All popular archivers (arj, lha, zip, zoo) are variations on the LZ77 theme.


[A tutorial on some compression algorithms is available at
http://www.cs.sfu.ca/cs/CC/365/li/squeeze/ ]

User Contributions:

charmdatescamreviewsgmd

⚠

The Major Advantages of uniform dating

online dating services is not a newest platform but it has taken a sudden rise after the advancement in the technologies. This has revolutionised the way singles meet. With many struggles of dating in today sphere, More people these days are turning their heads towards the internet.

Even for arranged your marriage, Older dating and stuff like that, People are changing themselves and adopting the platform with all open heart and mind. Beside several advantages these platforms possess, Location and religion are the factors that set it apart. You can find your life partner from everywhere and out of any religion. These religions and castes barely matters when it comes to online dating sites.

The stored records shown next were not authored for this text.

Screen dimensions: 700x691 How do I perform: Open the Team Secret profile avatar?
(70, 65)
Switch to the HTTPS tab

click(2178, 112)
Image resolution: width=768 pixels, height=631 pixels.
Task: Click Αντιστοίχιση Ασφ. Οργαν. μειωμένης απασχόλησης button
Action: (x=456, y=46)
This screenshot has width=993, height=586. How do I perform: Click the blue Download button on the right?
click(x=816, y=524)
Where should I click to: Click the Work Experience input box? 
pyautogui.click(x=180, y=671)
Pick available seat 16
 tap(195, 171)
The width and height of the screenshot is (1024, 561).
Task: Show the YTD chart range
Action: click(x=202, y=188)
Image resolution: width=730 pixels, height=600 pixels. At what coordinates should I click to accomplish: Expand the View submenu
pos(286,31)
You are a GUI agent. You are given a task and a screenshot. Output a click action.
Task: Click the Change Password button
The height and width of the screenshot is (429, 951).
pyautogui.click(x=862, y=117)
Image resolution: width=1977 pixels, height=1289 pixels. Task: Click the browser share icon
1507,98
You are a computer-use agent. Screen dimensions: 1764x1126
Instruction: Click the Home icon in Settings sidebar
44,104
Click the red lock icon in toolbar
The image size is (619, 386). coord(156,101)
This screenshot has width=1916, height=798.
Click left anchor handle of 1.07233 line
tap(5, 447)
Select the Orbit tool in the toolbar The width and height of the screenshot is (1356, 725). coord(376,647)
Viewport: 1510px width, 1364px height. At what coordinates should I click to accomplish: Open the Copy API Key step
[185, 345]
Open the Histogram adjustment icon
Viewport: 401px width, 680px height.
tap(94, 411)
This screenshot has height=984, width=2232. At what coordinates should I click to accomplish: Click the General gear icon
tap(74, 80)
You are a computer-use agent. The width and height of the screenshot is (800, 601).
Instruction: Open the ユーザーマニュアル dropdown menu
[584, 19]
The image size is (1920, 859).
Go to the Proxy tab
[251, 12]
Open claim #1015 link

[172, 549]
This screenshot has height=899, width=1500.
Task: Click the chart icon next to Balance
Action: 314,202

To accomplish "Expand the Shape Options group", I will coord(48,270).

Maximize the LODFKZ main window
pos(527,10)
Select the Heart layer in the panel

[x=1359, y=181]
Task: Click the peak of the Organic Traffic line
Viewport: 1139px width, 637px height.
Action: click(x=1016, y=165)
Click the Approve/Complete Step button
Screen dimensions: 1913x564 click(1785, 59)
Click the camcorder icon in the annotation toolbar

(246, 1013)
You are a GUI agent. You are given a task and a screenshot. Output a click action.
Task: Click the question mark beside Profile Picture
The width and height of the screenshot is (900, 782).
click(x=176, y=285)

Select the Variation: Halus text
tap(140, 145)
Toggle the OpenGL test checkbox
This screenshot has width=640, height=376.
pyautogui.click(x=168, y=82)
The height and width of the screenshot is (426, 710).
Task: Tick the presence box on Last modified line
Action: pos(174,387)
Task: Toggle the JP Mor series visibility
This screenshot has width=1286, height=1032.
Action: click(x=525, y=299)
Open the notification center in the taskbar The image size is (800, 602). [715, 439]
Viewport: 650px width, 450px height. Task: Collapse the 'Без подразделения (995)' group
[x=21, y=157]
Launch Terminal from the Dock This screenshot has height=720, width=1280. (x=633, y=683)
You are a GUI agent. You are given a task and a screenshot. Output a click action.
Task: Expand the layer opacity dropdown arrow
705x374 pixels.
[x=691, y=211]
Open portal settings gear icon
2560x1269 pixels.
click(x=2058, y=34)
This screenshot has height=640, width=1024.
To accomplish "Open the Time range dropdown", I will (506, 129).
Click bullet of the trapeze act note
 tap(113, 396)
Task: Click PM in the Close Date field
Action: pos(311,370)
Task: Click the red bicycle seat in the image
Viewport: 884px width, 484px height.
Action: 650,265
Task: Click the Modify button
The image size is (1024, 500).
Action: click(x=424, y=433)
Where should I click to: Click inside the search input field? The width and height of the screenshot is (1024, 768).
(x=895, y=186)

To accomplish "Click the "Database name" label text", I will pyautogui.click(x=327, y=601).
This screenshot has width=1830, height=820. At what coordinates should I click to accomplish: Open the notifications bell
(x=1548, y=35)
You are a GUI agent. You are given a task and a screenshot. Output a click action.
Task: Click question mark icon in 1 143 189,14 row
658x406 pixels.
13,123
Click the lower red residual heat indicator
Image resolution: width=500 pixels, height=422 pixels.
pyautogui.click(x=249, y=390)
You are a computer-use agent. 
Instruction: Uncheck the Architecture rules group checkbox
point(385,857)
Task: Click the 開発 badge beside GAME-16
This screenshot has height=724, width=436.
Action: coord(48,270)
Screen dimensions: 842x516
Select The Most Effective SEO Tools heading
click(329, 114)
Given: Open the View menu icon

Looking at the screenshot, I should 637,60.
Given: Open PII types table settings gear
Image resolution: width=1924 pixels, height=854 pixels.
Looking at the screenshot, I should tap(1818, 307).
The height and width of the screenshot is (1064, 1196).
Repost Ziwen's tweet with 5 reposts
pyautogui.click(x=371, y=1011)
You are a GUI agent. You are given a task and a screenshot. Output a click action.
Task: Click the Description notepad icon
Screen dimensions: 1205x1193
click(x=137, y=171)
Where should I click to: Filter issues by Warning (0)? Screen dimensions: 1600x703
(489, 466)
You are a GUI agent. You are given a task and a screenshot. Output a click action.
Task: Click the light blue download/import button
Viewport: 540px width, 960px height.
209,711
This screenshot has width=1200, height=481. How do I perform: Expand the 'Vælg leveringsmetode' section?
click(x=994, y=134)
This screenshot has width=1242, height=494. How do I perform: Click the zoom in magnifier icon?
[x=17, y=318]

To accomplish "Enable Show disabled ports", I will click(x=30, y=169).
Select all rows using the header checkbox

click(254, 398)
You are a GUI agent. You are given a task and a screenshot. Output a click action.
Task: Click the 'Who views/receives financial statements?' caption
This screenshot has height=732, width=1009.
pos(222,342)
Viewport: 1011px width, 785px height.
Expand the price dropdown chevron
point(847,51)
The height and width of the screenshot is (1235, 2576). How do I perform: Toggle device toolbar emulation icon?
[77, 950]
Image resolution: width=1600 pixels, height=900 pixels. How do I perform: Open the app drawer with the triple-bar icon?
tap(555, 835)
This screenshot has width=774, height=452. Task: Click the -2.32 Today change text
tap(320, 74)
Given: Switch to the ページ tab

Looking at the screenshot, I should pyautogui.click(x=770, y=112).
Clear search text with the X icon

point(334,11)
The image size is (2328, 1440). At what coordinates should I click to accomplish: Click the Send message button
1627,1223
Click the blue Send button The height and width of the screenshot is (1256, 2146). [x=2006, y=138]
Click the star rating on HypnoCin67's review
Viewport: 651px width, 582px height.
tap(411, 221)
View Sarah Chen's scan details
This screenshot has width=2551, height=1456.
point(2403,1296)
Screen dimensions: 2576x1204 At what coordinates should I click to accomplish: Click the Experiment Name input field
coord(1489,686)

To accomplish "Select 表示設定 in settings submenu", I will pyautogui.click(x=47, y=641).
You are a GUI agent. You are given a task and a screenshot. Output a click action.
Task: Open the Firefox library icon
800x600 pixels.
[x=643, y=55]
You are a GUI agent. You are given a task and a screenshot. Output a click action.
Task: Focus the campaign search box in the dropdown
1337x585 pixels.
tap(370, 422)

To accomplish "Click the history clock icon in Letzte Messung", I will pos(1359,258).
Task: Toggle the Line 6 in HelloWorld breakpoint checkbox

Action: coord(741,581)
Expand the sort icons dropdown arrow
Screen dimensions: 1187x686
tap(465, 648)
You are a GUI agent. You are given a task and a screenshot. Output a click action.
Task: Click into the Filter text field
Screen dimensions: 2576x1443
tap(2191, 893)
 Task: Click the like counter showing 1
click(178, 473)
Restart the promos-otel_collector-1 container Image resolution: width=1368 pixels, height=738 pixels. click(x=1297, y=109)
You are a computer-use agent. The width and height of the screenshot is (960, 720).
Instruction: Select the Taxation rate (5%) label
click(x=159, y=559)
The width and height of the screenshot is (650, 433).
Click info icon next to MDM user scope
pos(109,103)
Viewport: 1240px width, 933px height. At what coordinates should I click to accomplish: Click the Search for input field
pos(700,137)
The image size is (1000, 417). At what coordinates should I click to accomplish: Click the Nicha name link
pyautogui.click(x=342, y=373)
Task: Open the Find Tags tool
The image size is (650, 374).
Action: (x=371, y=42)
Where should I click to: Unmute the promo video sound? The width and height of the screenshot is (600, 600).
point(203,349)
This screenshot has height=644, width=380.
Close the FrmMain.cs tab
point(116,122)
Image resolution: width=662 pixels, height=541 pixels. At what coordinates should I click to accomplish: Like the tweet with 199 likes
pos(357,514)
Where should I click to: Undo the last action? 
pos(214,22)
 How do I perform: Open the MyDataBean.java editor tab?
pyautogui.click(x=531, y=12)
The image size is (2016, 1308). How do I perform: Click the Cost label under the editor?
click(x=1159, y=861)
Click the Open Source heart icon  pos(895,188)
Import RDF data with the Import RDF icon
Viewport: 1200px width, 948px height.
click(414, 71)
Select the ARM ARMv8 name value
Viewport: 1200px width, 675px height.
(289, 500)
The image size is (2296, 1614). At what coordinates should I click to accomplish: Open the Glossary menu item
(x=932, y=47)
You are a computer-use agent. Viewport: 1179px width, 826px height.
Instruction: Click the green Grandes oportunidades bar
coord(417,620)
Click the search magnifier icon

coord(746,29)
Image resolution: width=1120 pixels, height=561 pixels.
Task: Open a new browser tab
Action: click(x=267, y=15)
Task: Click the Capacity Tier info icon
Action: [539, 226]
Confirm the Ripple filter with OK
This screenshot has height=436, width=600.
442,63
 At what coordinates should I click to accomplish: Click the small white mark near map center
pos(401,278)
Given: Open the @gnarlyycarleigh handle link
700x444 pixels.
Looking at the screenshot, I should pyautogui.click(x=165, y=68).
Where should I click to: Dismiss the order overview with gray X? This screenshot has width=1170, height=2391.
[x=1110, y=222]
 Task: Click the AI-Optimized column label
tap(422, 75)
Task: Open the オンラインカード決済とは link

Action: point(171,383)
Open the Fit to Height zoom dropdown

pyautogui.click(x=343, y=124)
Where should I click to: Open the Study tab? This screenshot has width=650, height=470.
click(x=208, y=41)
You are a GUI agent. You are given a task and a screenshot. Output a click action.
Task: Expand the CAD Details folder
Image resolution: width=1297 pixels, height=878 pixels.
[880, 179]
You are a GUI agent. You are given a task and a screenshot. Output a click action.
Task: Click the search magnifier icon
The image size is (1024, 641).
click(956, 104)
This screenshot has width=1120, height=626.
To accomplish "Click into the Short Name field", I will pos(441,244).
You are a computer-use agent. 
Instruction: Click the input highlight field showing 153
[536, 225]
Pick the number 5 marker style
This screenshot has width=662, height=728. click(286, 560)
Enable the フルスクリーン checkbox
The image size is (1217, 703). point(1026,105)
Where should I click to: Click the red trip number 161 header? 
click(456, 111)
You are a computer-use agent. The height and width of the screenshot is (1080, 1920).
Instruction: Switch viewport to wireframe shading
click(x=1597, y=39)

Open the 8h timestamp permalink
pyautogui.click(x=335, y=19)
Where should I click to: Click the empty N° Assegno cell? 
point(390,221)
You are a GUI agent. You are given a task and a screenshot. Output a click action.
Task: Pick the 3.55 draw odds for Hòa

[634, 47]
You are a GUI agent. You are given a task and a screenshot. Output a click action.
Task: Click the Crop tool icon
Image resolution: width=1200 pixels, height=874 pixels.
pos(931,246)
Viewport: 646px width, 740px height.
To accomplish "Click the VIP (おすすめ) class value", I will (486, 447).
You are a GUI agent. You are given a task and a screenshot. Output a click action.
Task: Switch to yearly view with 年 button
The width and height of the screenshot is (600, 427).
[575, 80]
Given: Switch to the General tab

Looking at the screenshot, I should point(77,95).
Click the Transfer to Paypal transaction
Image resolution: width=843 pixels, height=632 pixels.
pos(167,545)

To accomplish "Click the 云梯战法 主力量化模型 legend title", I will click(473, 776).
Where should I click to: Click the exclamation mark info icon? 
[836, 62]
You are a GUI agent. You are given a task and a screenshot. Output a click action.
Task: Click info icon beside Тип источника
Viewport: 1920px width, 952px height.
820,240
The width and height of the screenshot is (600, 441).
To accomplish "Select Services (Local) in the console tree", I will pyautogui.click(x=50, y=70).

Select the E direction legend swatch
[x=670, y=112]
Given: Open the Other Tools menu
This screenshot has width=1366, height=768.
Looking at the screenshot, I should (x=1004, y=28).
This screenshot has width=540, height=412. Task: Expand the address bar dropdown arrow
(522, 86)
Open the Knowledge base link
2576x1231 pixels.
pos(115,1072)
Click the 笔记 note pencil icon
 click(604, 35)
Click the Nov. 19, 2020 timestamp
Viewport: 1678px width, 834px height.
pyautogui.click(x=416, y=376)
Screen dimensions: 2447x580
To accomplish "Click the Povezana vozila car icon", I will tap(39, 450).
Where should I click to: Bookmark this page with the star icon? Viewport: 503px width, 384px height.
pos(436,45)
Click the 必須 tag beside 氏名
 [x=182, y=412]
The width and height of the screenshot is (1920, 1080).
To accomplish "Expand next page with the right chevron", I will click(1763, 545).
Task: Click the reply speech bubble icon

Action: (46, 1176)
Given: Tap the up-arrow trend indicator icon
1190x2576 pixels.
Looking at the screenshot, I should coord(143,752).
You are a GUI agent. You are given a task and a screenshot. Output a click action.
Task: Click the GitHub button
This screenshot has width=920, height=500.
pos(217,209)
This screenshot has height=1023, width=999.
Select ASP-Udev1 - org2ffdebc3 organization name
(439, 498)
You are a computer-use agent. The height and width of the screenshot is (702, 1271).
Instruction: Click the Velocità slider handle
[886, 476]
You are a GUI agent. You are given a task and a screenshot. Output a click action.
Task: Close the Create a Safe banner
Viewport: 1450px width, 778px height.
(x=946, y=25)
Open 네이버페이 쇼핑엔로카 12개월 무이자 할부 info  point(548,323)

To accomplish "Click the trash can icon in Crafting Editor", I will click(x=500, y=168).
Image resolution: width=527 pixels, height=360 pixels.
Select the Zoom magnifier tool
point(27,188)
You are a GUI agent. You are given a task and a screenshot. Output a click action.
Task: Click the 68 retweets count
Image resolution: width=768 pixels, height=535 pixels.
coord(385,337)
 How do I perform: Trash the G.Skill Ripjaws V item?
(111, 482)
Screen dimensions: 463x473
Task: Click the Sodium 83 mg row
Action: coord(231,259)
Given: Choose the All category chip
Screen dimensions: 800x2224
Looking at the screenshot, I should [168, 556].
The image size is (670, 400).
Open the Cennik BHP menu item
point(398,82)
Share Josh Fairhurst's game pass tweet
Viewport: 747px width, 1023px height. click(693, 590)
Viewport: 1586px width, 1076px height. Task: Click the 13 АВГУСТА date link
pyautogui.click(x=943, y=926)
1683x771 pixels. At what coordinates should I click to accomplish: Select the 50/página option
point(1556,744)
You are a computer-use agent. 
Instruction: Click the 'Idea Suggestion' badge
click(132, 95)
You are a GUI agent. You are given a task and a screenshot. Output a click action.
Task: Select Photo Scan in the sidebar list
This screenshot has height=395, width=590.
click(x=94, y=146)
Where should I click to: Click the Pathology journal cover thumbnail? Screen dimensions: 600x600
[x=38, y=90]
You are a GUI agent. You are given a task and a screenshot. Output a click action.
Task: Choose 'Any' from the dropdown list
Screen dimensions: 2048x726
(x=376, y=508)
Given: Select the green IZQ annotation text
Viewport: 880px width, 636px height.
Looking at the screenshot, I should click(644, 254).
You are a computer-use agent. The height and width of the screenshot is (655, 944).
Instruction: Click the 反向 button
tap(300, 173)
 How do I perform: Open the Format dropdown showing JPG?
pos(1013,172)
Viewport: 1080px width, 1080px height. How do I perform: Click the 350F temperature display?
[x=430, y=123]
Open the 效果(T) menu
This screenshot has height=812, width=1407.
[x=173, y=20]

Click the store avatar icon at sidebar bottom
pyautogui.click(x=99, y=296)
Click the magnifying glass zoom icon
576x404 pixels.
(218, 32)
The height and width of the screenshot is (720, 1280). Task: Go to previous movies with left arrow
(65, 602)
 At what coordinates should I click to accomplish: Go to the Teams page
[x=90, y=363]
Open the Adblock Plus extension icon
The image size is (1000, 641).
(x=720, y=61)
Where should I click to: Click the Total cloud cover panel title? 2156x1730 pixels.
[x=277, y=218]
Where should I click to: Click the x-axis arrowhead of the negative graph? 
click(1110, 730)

really fast, Easy and convenient: At the first, Dating platforms might seem to be a daunting process, [url=https://charmdatescamreviews.wordpress.com/2018/03/19/charmdate-review-why-should-i-date-ukrainian-girls-how-charmdate-protects-me/]online dating ukraine[/url] But in real it is a simple and efficient process to register and connect with people all around the globe. The only thing you need to do is creating an eye catchy and appealing profile mentioning all needed details about you, Your hobbies and your fascinates. Its speedy and convenient access makes it a must have platform for those busy corporate out there.

Less pressing: This is one of the best platforms especially for the people who are shy or nervous as they can connect with people they find interesting via chats unless they get familiar enough with them to either have a verbal talk or start with dating in person. It gives you relaxed atmosphere, Where you can take out efficient time to think to understand and what you want to say to proceed ahead with the conversation.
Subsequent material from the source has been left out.